QuillAI transcribes ~98 languages and auto-detects by default. Pass a language hint only when you need to override the detector — for short clips, noisy audio, or edge cases where it guesses wrong.

How language detection works

Omit the language field and the model identifies the spoken language from the audio itself, then returns the ISO-639-1 code it settled on in the language field of the Transcription object. No extra call, no latency penalty — detection runs inline.

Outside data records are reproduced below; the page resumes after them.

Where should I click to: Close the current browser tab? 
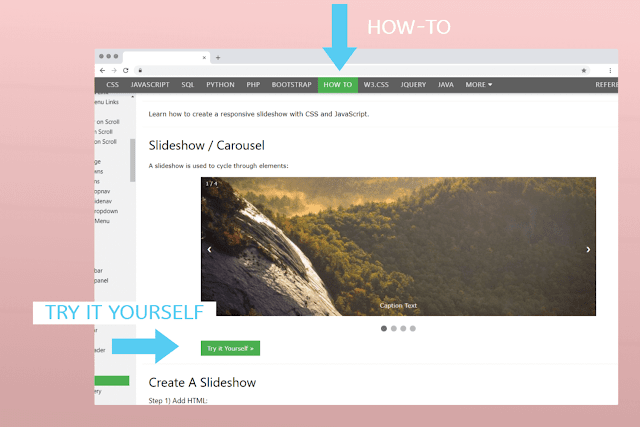click(204, 58)
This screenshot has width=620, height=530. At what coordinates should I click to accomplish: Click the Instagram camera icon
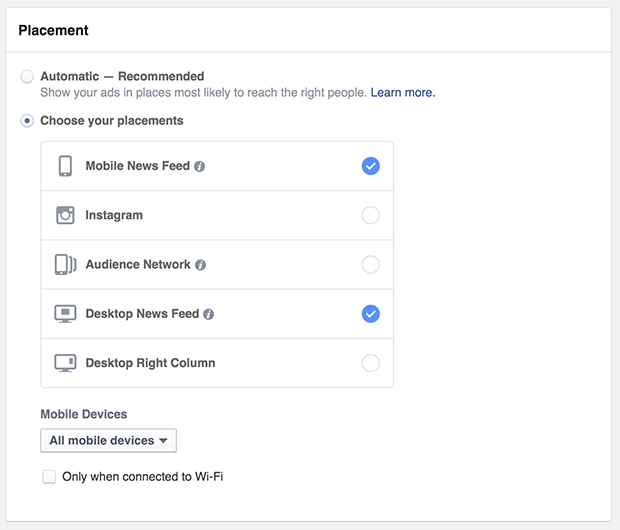(x=65, y=215)
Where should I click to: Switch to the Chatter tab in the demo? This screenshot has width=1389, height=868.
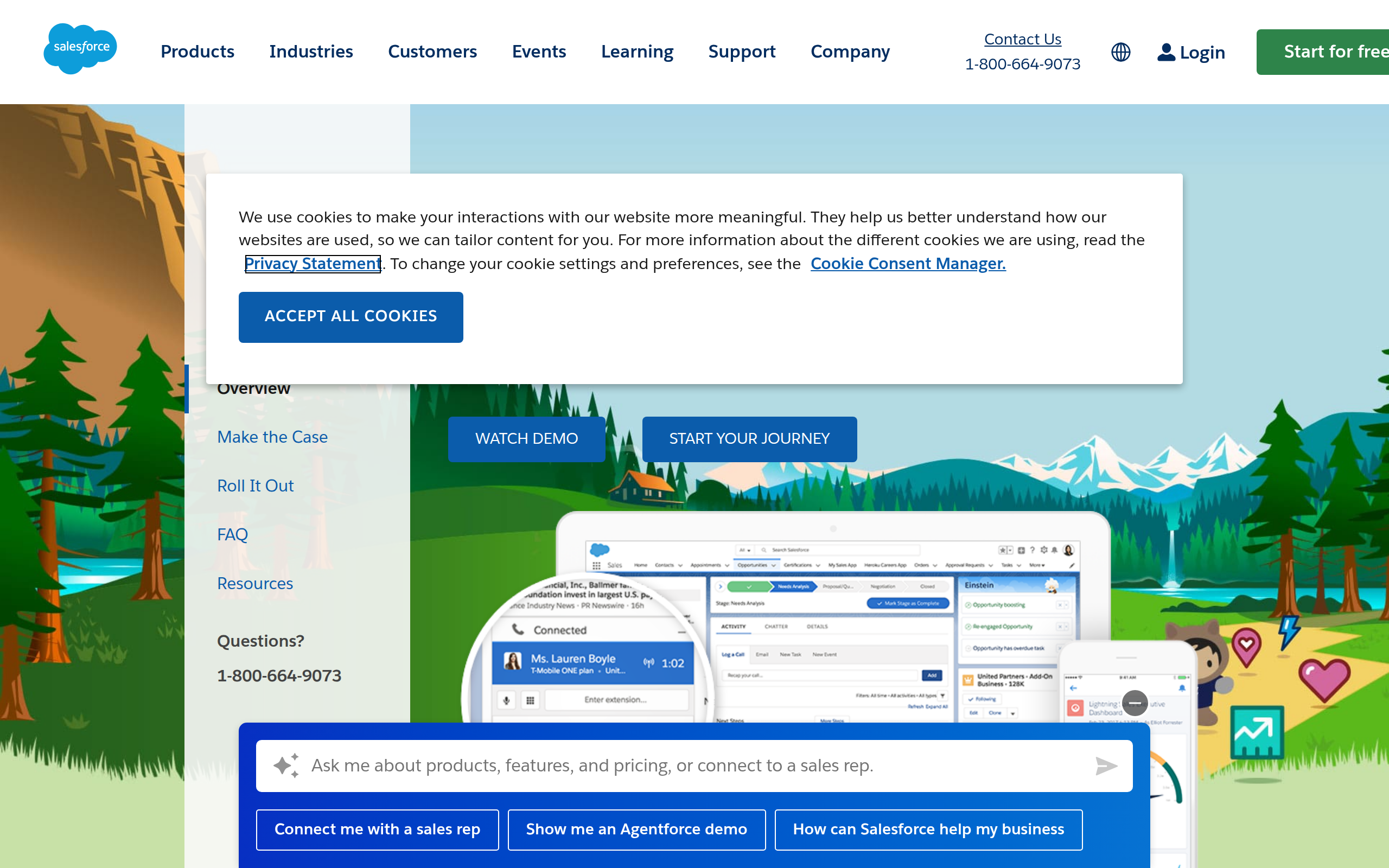point(777,626)
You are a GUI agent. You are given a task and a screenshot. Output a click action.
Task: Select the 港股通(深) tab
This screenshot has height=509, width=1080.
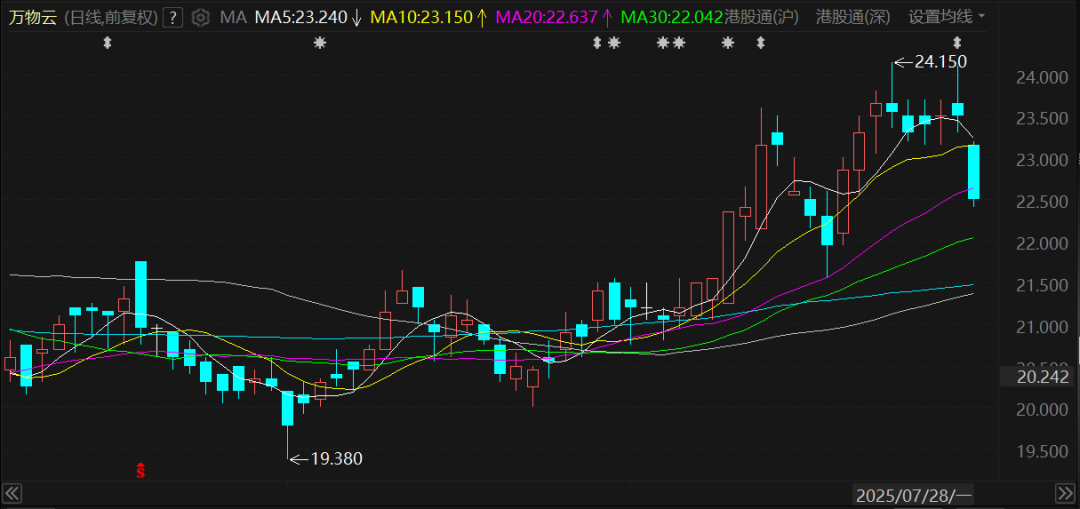point(853,17)
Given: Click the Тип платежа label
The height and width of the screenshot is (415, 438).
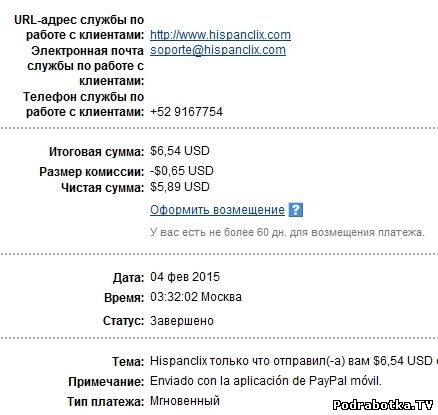Looking at the screenshot, I should coord(106,401).
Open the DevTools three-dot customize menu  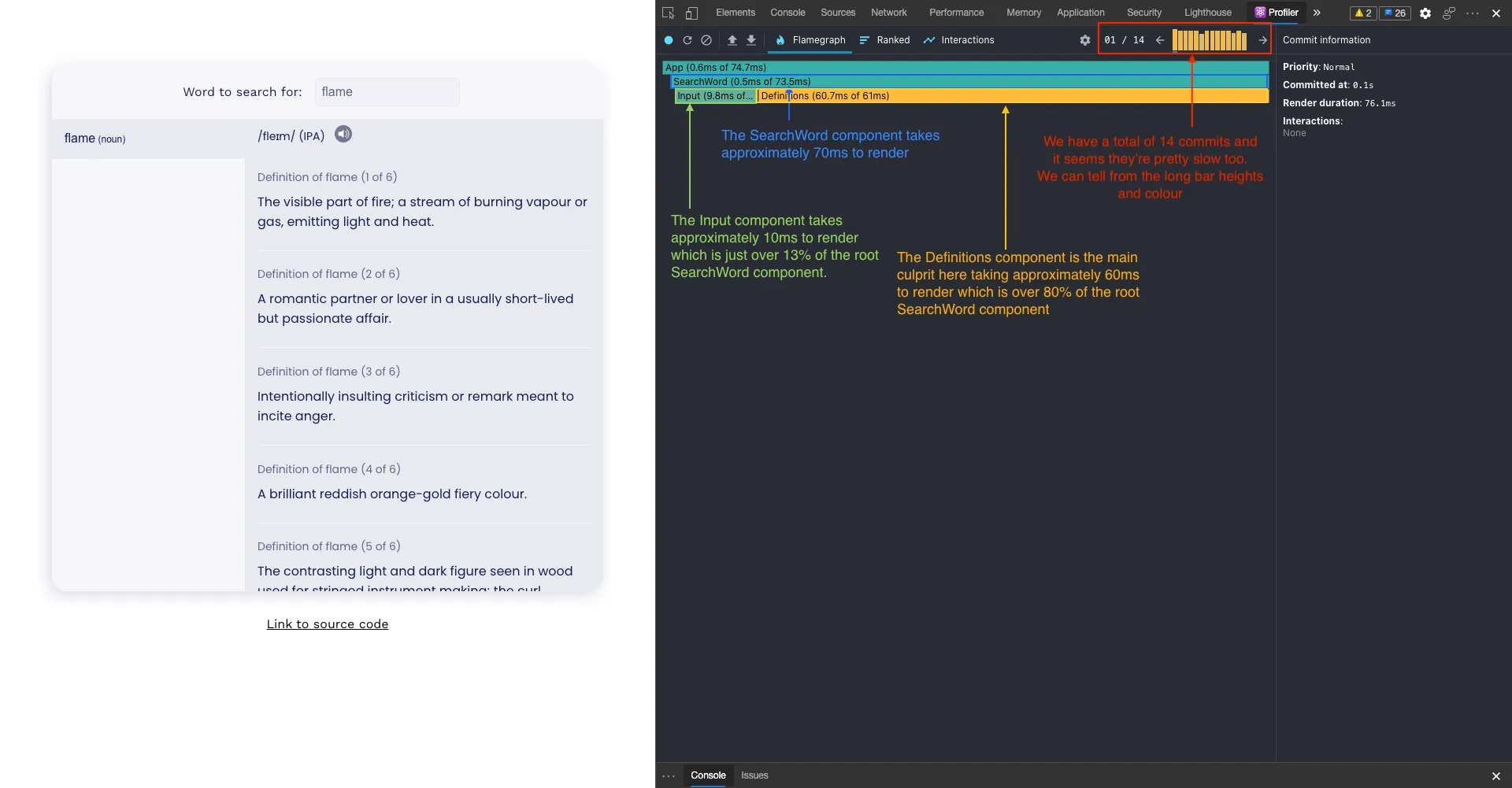click(1473, 13)
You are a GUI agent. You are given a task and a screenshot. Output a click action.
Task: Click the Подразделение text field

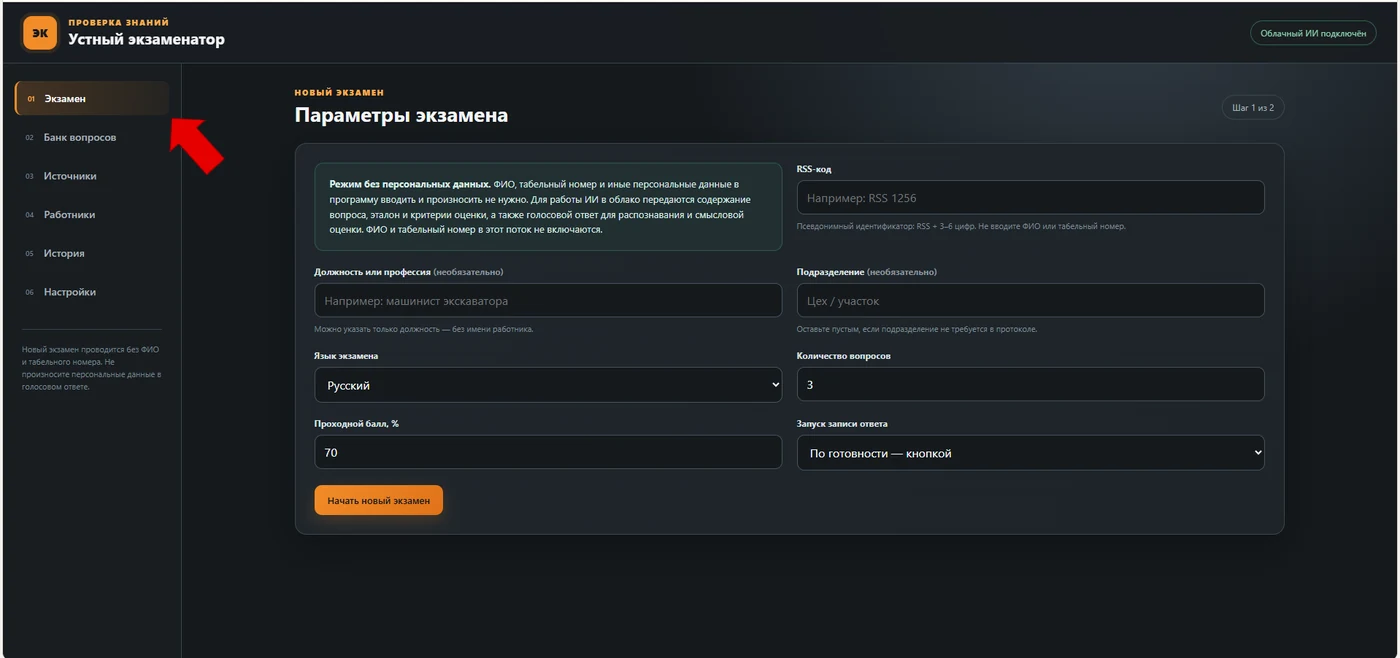pyautogui.click(x=1030, y=300)
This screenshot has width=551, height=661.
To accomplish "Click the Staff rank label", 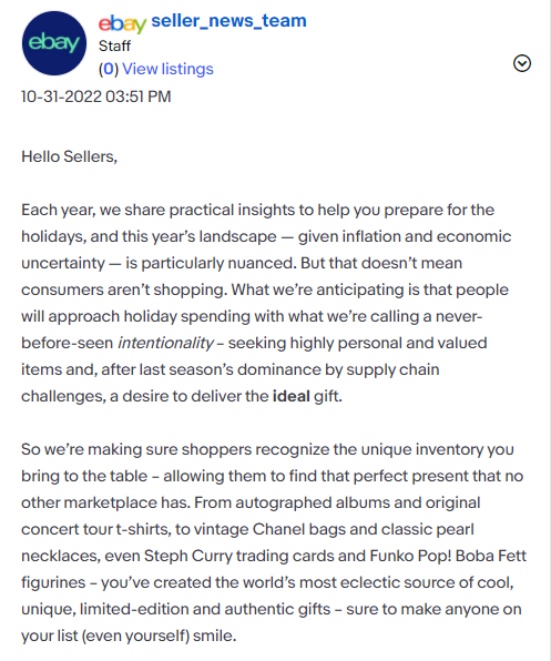I will [115, 46].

Short clips are the weak spot. Auto-detection needs roughly 15 seconds of speech to lock onto a language reliably. For anything shorter — voicemails, jingles, one-line prompts — pass language explicitly to avoid misdetection.

Forcing a language

Pass an ISO-639-1 code (two letters, lowercase) in the language field of your POST /v1/transcriptions body. The model skips detection and transcribes under the language you specified.

force-language.shbash
curl -X POST https://api.quillhub.ai/v1/transcriptions \
  -H "Authorization: Bearer $QAI_KEY" \
  -H "Content-Type: application/json" \
  -d '{
    "url": "https://youtu.be/dQw4w9WgXcQ",
    "language": "en"
  }'

The response echoes your value back in language, so downstream code can treat the field the same way whether detection ran or not.

Supported languages

Around 98 languages are supported end-to-end. Quality varies by tier — top-tier languages are production-ready; long-tail languages work but may need light post-editing. A representative sample is below; see the API reference for the full list.

CodeNameTier
enEnglishTop
esSpanishTop
frFrenchTop
deGermanTop
ruRussianTop
ptPortugueseTop
itItalianTop
zhChinese (Mandarin)Top
jaJapaneseTop
koKoreanTop
nlDutchStandard
plPolishStandard
trTurkishStandard
hiHindiStandard
viVietnameseLong-tail

Most European and common South/Southeast Asian languages fall into the Standard tier. Long-tail coverage extends to regional languages with lower training volume — transcription works, but expect occasional accuracy drops.

Mixed-language audio

If a file contains more than one language, auto-detection picks the dominant one and transcribes the entire file under that single language. There is no per-segment language switching — words in the minority language will be transliterated or approximated by the dominant model.

If you need clean output for each language, split the audio on silence or speaker boundaries and submit each segment as a separate transcription with an explicit language.

Accuracy tips

  • Force language on clips shorter than ~15 seconds — auto-detect does not have enough signal.
  • Clean input helps more than any parameter. Mono voice tracks at 16 kHz+ with minimal background music consistently outperform noisy stereo mixes.
  • Brand names, product names, and uncommon acronyms sometimes land phonetically. Plan a post-edit pass or a find-and-replace step for domain-specific vocabulary.
  • Speaker diarization and language forcing combine without issue — turn both on in the same request when you need labelled speakers in a known language.